Neutralisation Titration Calculation

At neutralisation the moles of H⁺ from the acid equal the moles of OH⁻ from the base. Equating valence × concentration × volume gives the volume of base needed.

Neutralisation is the point where the H+\mathrm{H^+} released by an acid exactly matches the OH\mathrm{OH^-} released by a base, with nothing left over.
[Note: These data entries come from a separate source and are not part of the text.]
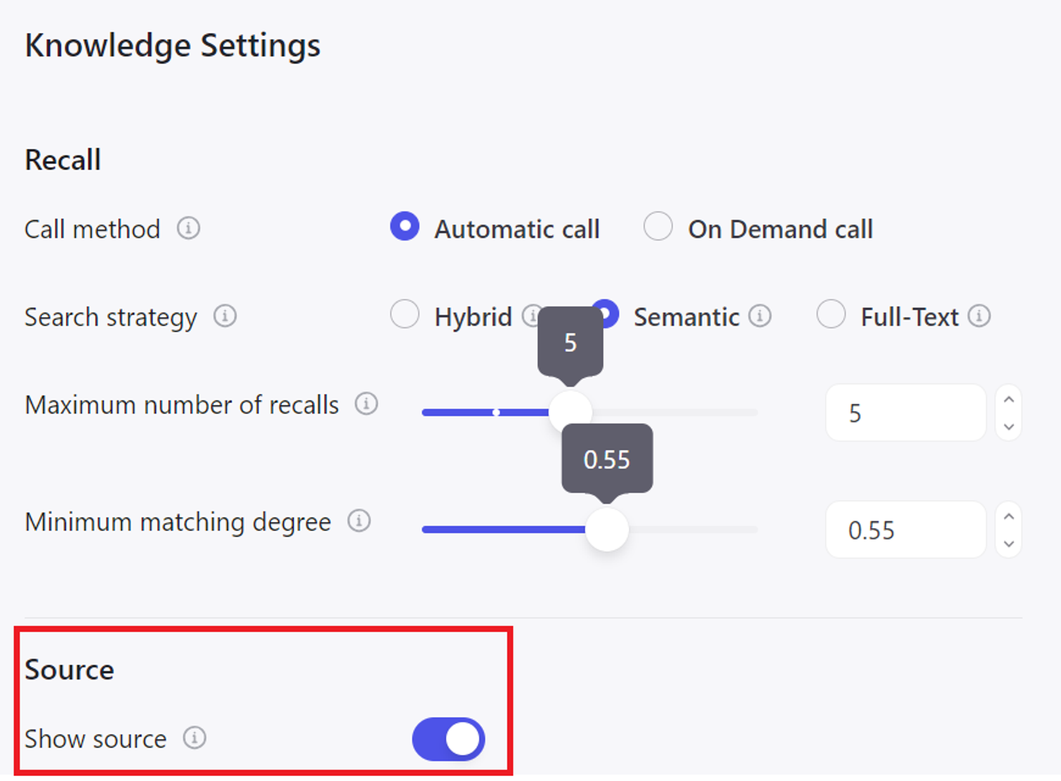Disable the Show source toggle
This screenshot has height=781, width=1061.
point(448,739)
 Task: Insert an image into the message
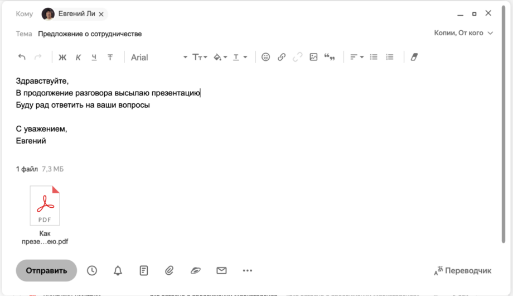click(313, 57)
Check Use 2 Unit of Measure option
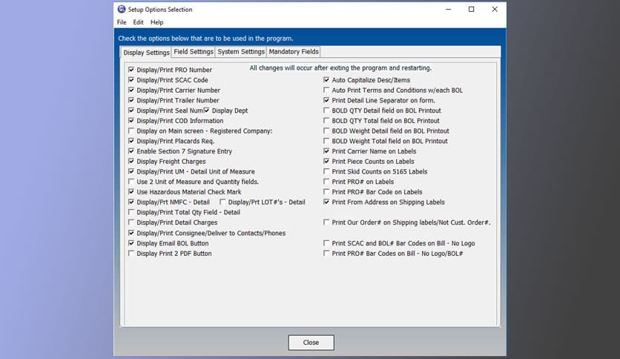Screen dimensions: 620x359 [x=132, y=182]
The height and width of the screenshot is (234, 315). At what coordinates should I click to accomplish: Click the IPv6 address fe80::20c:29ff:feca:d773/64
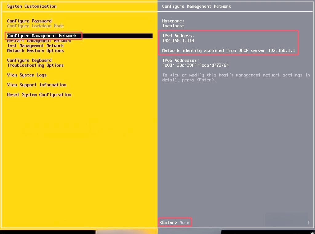point(195,65)
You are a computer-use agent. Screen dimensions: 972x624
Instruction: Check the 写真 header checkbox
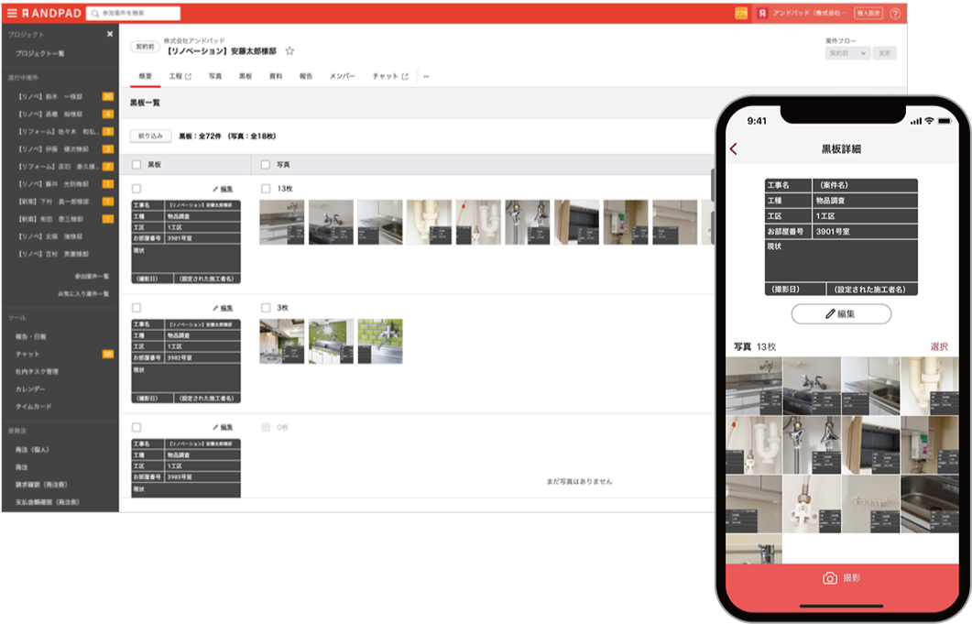[265, 163]

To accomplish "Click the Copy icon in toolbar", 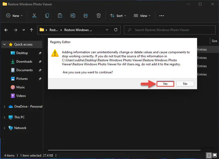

The two amounts, in moles, are equal.

acaVa=bcbVba \, c_a V_a = b \, c_b V_b

Example

Neutralise 10 mL of 0.05 mol/L sulfuric acid, H2SO4\mathrm{H_2SO_4}, which is diprotic, with 0.1 mol/L sodium hydroxide, NaOH\mathrm{NaOH}, which is monoprotic.

The acid supplies

2×0.05×0.010=0.001 mol of H+2 \times 0.05 \times 0.010 = 0.001\ \text{mol of } \mathrm{H^+}

and the volume of base that supplies the same amount of OH\mathrm{OH^-} is

Vb=0.0011×0.1=0.010 L=10 mLV_b = \dfrac{0.001}{1 \times 0.1} = 0.010\ \text{L} = 10\ \text{mL}

Never forget the valence

The commonest error by far is leaving out the valence.

Sulfuric acid gives up two hydrogen ions per molecule, so at equal concentration and volume it demands twice as much base as hydrochloric acid does.

Watch out

The equivalence point is not always pH 7. Neutralising a strong acid with a weak base leaves a salt that makes the solution slightly acidic, so the equivalence point falls below 7. This is exactly why titrations choose between methyl orange and phenolphthalein as the indicator.

Note also that the equation cares nothing for whether the acid is strong or weak. A weak acid such as acetic acid reacts completely in the end, so the amount of base it needs is unchanged.